Watch how de Saint-Exupery builds his ideas brick-by-brick, each sentence resting atop the previous, until the last sentence of each paragraph sets the keystone, and the paragraphs together create an arch:

In a world in which life so perfectly responds to life, where flowers mingle with flowers in the wind’s eye, where the swan is the familiar of all swans, man alone builds his isolation. What a space between men their spiritual natures create! A girl’s reverie isolates her from me, and how shall I enter into it? What can one know of a girl who passes, walking with slow steps homeward, eyes lowered, smiling to herself, filled with adorable inventions and with fables?
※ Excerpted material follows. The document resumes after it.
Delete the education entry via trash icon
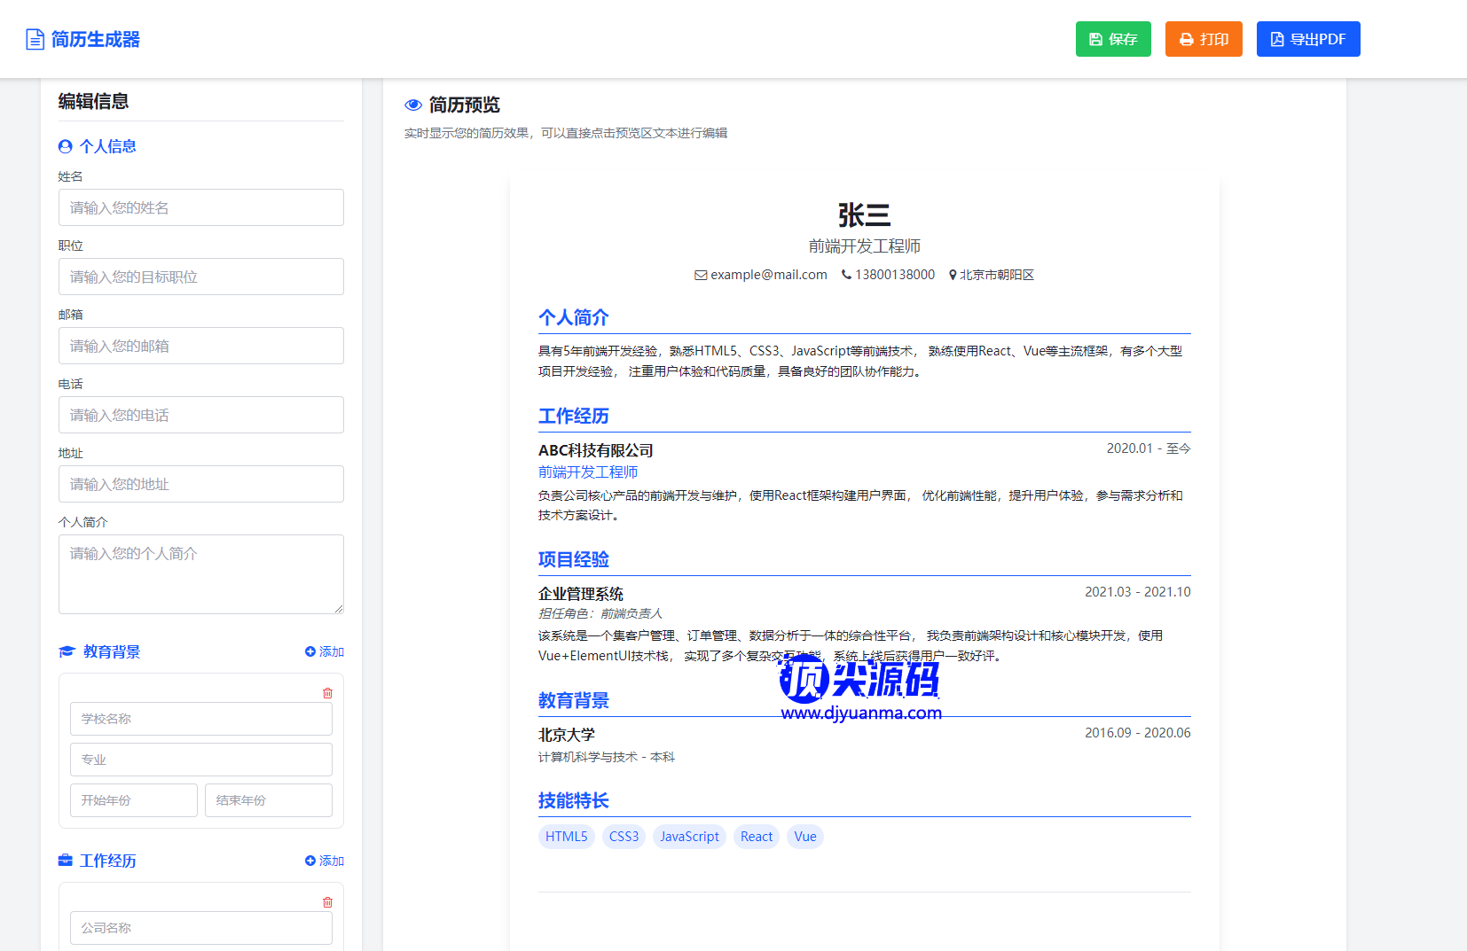1467x951 pixels. click(327, 693)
Out of the thoughts, the voice, the silences of a lover, she can form an empire, and thereafter she sees in all the world but him a people of barbarians. More surely than if she were on another planet, I feel her to be locked up in her language, in her secret, in her habits, in the singing echoes of her memory. Born yesterday of the volcanoes, of greenswards, of brine of the sea, she walks here already half divine.

Punta Arenas! I lean against a fountain. Old women come up to draw water: of their drama I shall know nothing but these gestures of farm servants. A child, his head against a wall, weeps in silence: there will remain of him in my memory only a beautiful child forever inconsolable. I am a stranger. I know nothing. I do not enter into their empires. Man in the presence of man is as solitary as in the face of a wide winter sky in which there sweeps, never to be tamed, a flight of trumpeting geese.